A shake-up atop Li & Fung’s LF USA unit — which saw the baton passed to Dow Peter Famulak from Rick Darling — signals a renewed effort to turn around the company’s U.S. operations and, perhaps, a new approach at fashion’s most powerful sourcing firm.

This story first appeared in the January 14, 2013 issue of WWD. Subscribe Today.

On Friday, the company warned its 2012 profits would likely fall short of the prior year’s take of $681.4 million. Core operating profit is expected to fall 40 percent.

“Based on the preliminary review of the ongoing restructuring of LF USA’s business, including the reduction in the number of brands distributed in the USA which negatively impacted the company’s margin, the group’s efforts to improve the second-half results will not achieve an improvement in core operating profit,” Li & Fung said.

The rest of the company’s operations performed as expected.

The U.S. division has been a challenge for the Hong Kong-based Li & Fung, which flagged the unit’s slower-than-expected turnaround over the summer.

The hope is Famulak will be able to complete the turnaround of Li & Fung’s U.S. operations this year.

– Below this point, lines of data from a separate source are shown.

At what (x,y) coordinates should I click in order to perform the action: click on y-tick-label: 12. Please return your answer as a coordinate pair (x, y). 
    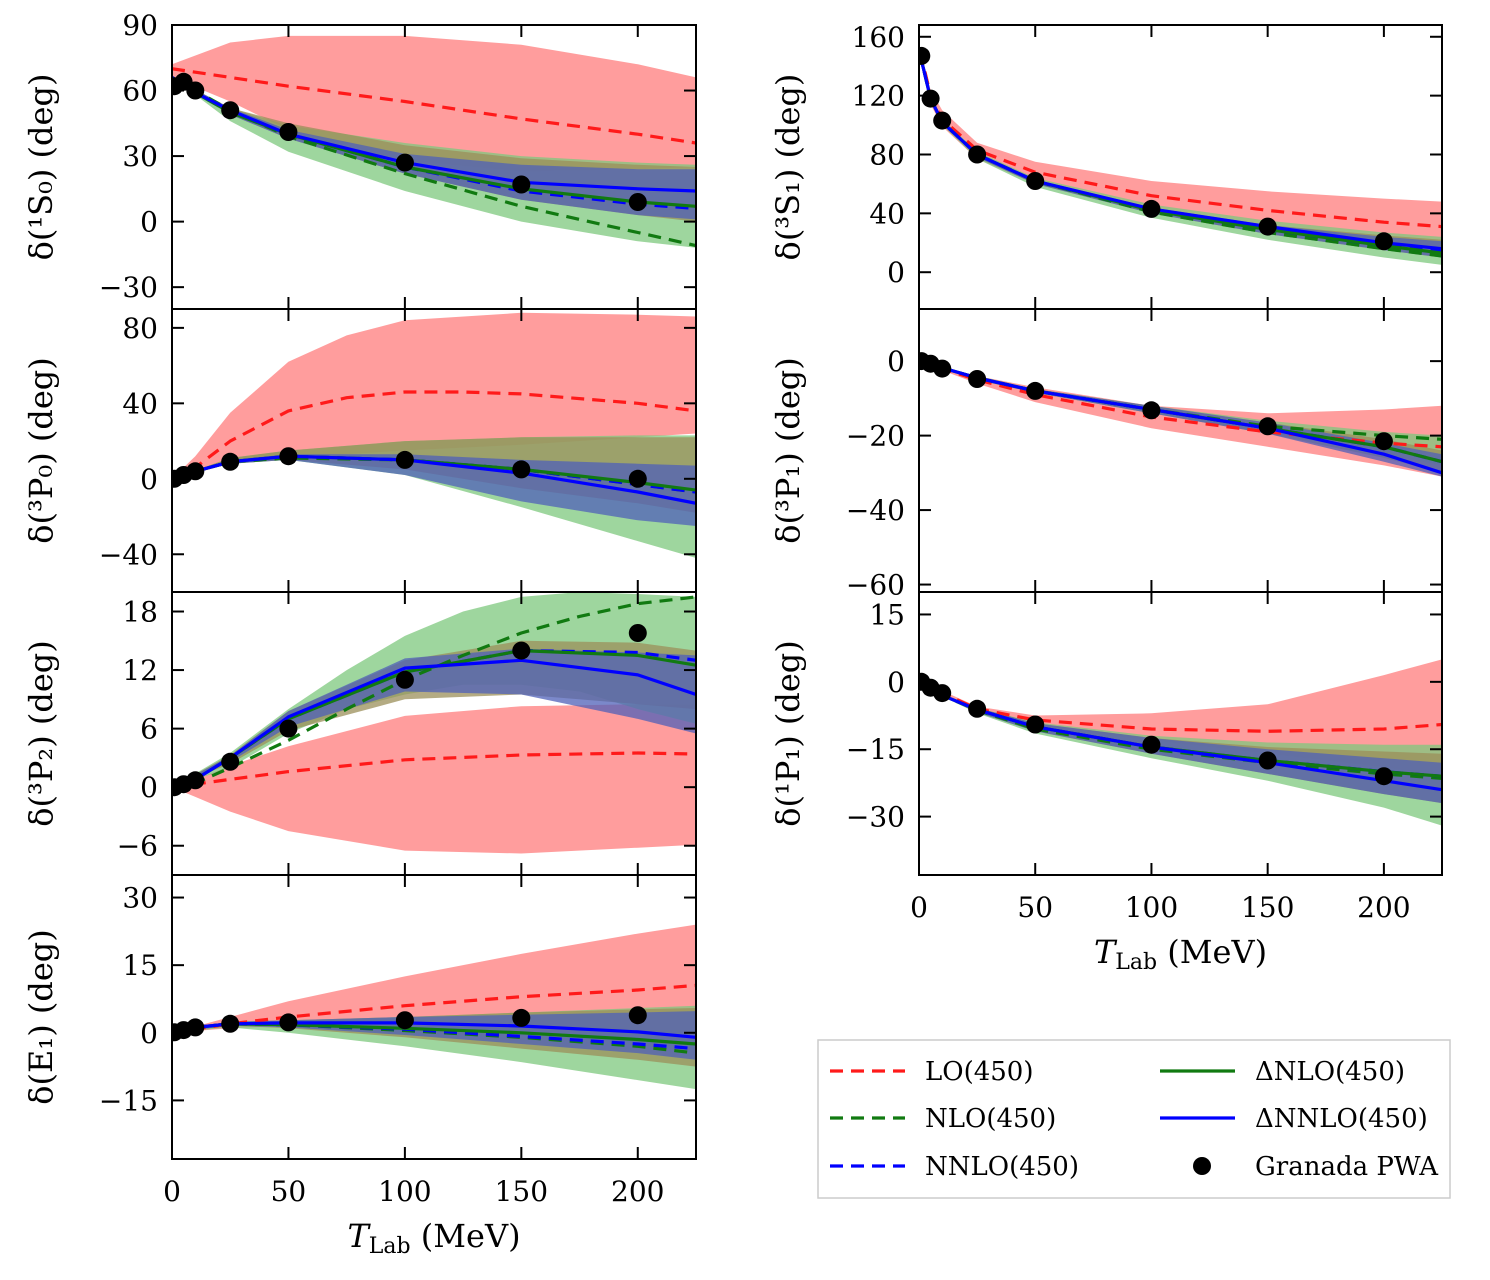
    Looking at the image, I should click on (140, 670).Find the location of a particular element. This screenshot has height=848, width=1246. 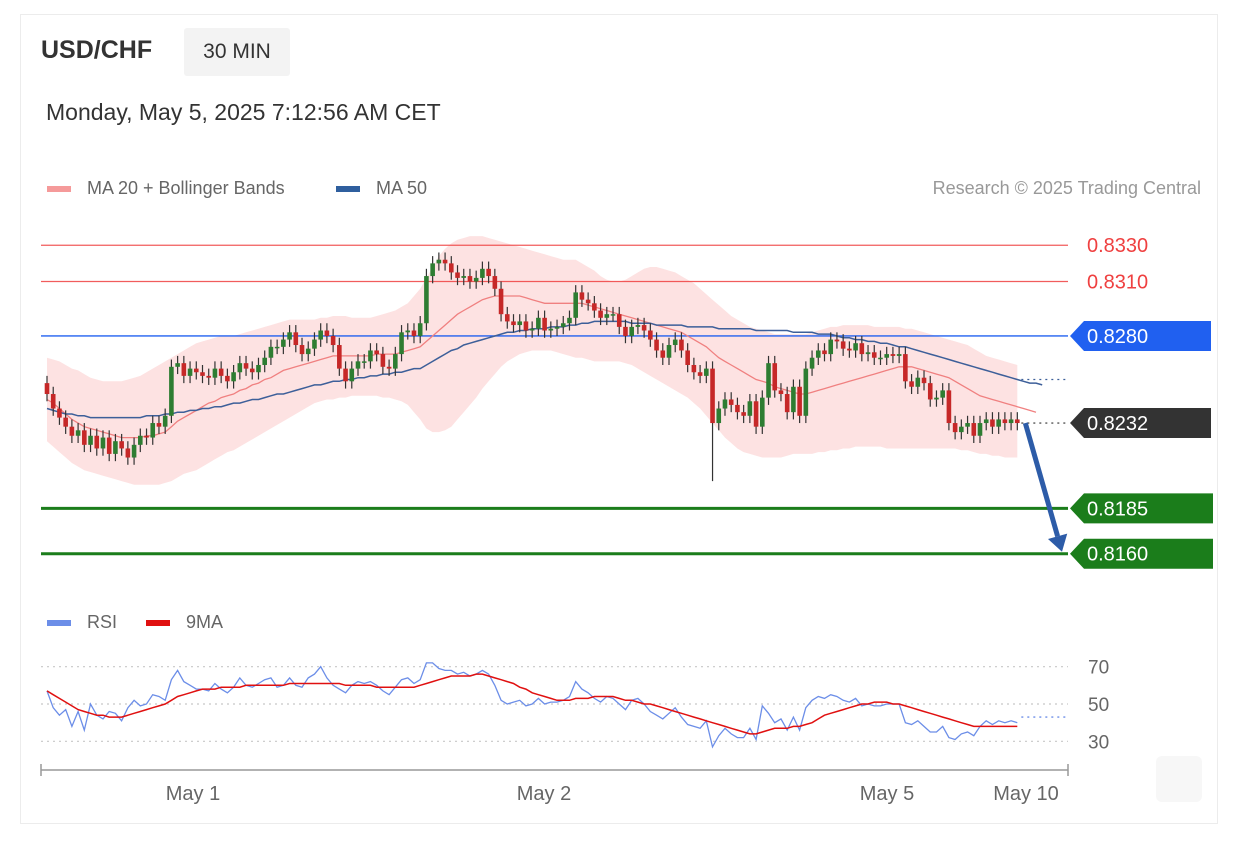

rsi-tick-label: 30 is located at coordinates (1098, 742).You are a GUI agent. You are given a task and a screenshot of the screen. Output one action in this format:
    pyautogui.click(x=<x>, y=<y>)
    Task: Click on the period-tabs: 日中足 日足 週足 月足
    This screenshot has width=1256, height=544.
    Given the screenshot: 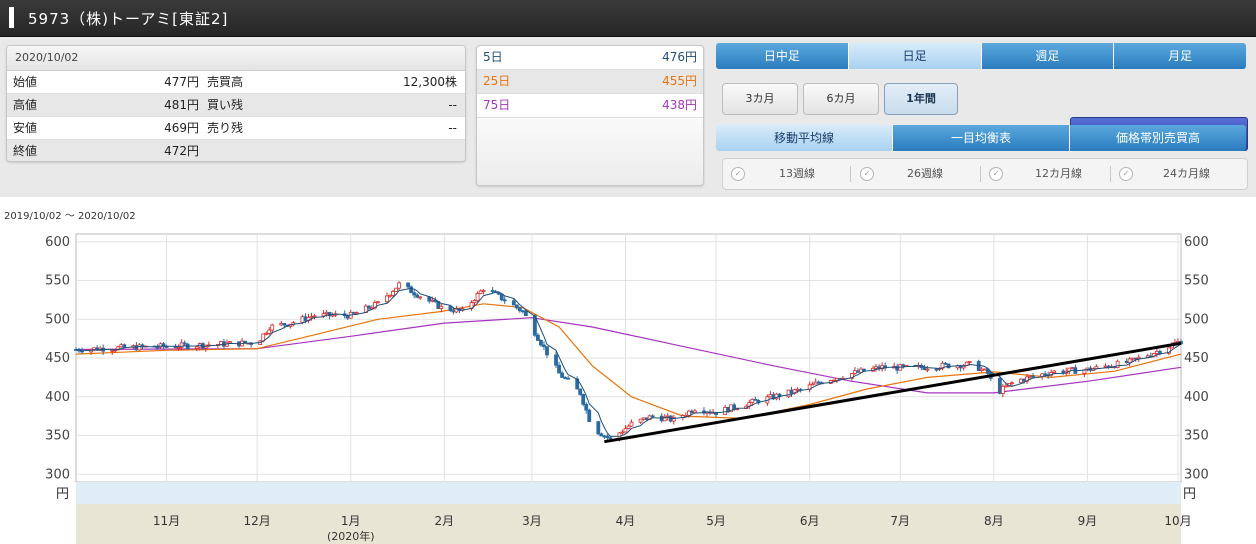 What is the action you would take?
    pyautogui.click(x=981, y=56)
    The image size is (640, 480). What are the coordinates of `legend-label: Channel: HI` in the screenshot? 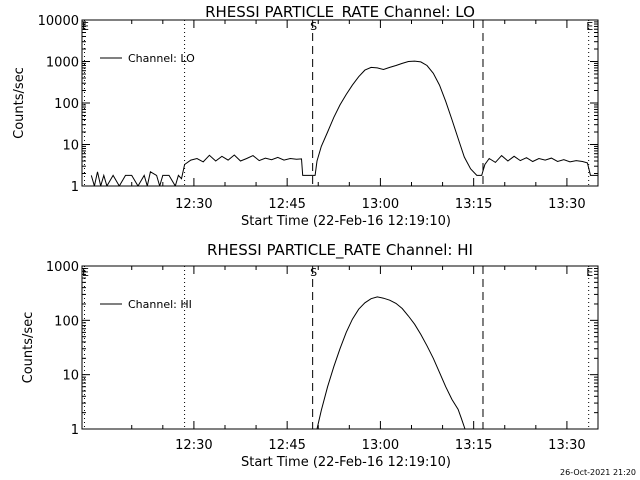 It's located at (160, 304). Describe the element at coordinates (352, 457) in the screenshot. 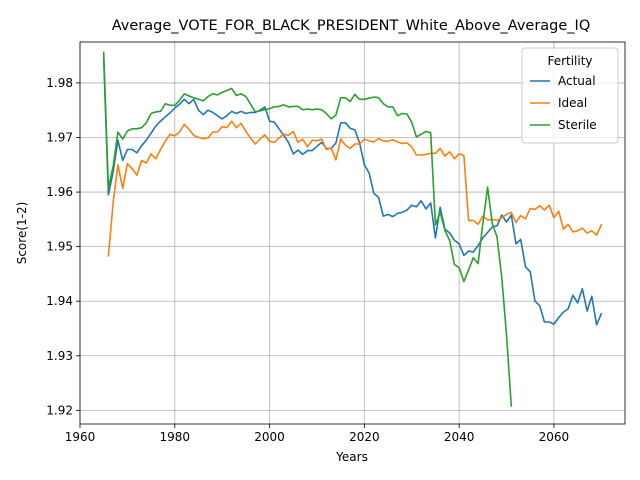

I see `x-axis-label: Years` at that location.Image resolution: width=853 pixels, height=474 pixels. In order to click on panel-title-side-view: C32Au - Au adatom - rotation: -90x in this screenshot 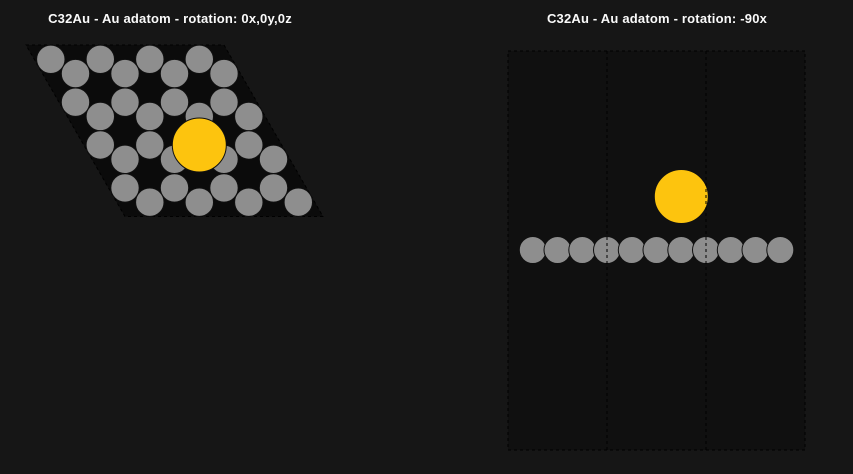, I will do `click(658, 18)`.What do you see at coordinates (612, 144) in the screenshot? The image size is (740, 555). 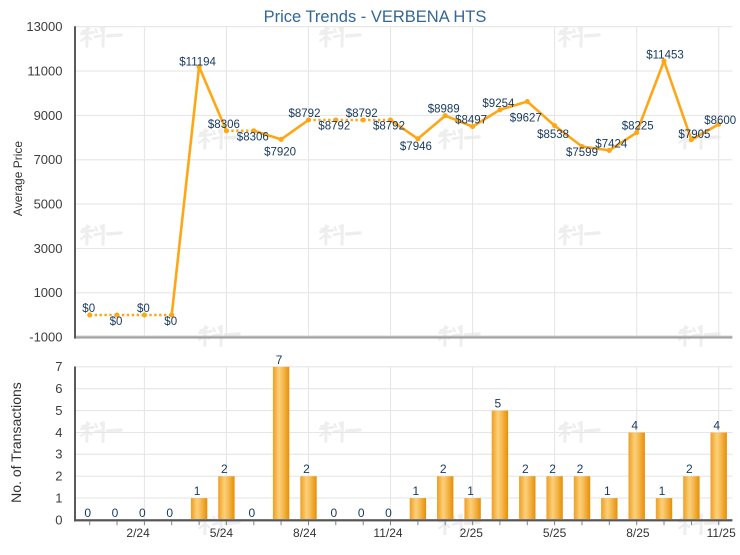 I see `svg-text: $7424` at bounding box center [612, 144].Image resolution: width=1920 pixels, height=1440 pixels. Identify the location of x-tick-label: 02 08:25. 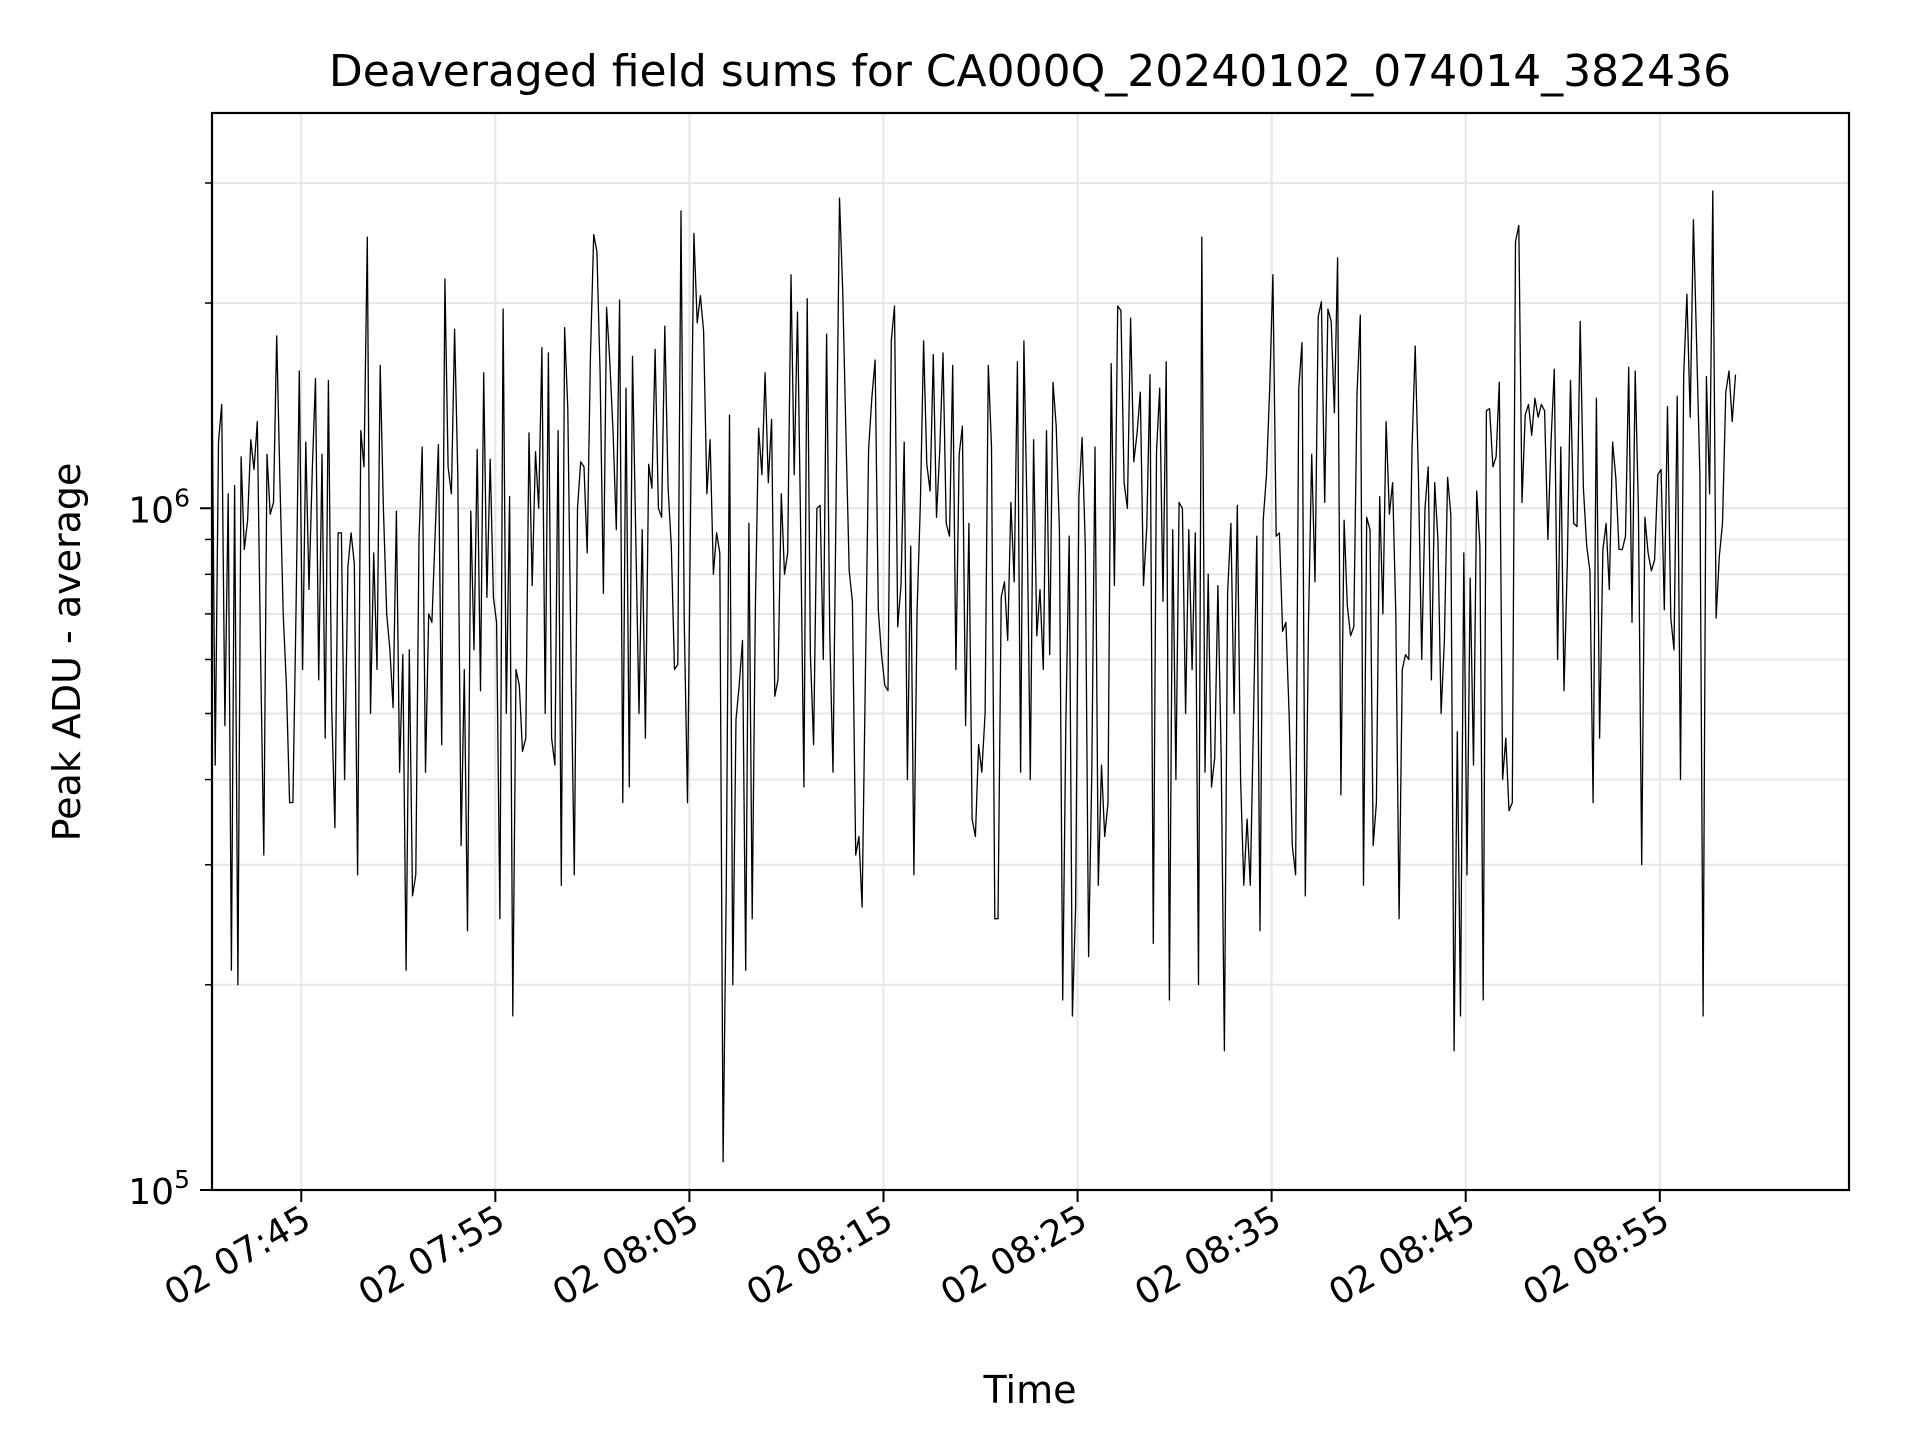
(1014, 1256).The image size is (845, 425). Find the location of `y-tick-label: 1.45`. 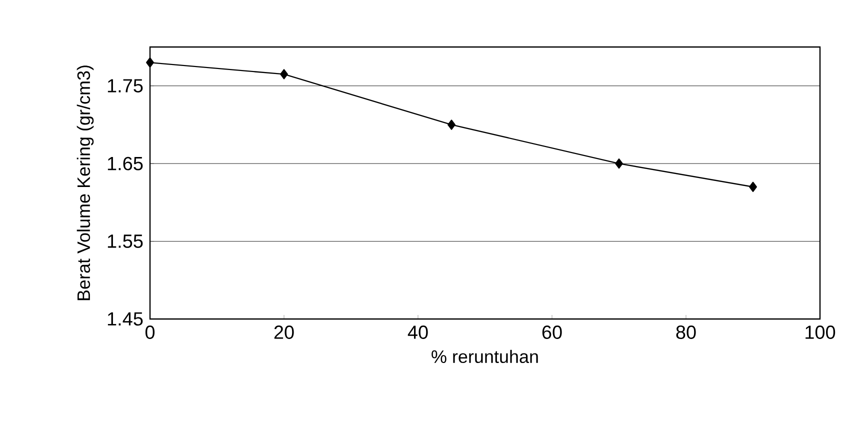

y-tick-label: 1.45 is located at coordinates (126, 319).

He was quietly tapped as president of the division last month and is responsible for its day-to-day operations.

Famulak continues to be president of LF Europe, a role he took on in May. He is also president of the Direct Sourcing Group, a dedicated subsidiary servicing Wal-Mart Stores Inc., and president of LF Beauty, Li & Fung’s health, beauty and cosmetics business.

The switch moved Darling into a “non-operating role” at the company. A spokeswoman said Darling would now focus on business development for LF USA and LF Europe as well as key customer relationships with companies such as Wal-Mart.

Darling did not return a request for comment and a spokeswoman for Li & Fung in the U.S. declined to comment.

There have been rumblings for the past year that the U.S. division was troubled, following its many acquisitions.

Sources describe Darling as a personable executive who is good at seeing the big picture, with a strong suit in business development. They also noted that Famulak’s operations expertise would help him address issues that have cropped up as the company acquired a number of businesses over the past five years.

“When they bought companies, they just kept them as companies,” said one source. “It’s not one company Li & Fung, it’s Li & Fung a holding company of lots of little businesses.”

Although Famulak’s new position heaps on additional responsibilities, he is believed to be able to handle the added pressure.

Sources noted that Famulak could take the division in a new direction and speculated that LF USA may have overpaid for the companies it bought and fell short on back-office integration. Those individuals specifically cited the acquisitions front as the problem at LF USA, not its sourcing component.

LF USA made its big acquisition play under Darling’s rule, starting with the $330 million purchase of handbag firm Van Zeeland Inc. in 2008. Van Zeeland’s brands include Kathy Van Zeeland, B. Makowsky and Tignanello. It then acquired Kids Headquarters in 2009 for between $100 million and $140 million, footwear firm Jimlar in 2010 for reportedly $450 million and the Oxford Apparel Group division of Oxford Industries for $121.7 million that same year. In 2011, LF USA snatched up Beyond Productions, boys’ apparel firm Fishman & Tobin, and accessories firm Crimzon Rose, each at an undisclosed amount.

LF USA has also entered into a number of licenses over the years that include Jonathan Adler, Ellen Tracy, Vena Cava, Marchesa, Nautica dress shirts and Geoffrey Beene pant license, among others. That’s not including the licenses bought through acquisitions.

Sources said the company could trim back on a number of its licensed businesses.

“The days of the manufacturing-only model that Li & Fung was building on, these days are numbered,” said another source. “That’s a model that is costly and a lot of people of any size and scale don’t really need Li & Fung to do their manufacturing.”

Li & Fung coordinates production for brands and works with the factories, charging both sides about 6 percent off the top, a source said.

Darling’s position at Li & Fung gave him a high-profile position in the industry.

Darling is the current chairman of the American Apparel & Footwear Association. Kevin Burke, president and chief executive officer of the Washington-based trade association, said Darling would serve out his term, which ends in March.

“The industry has greatly benefited from his leadership as the chairman of our organization for the past two years,” Burke said.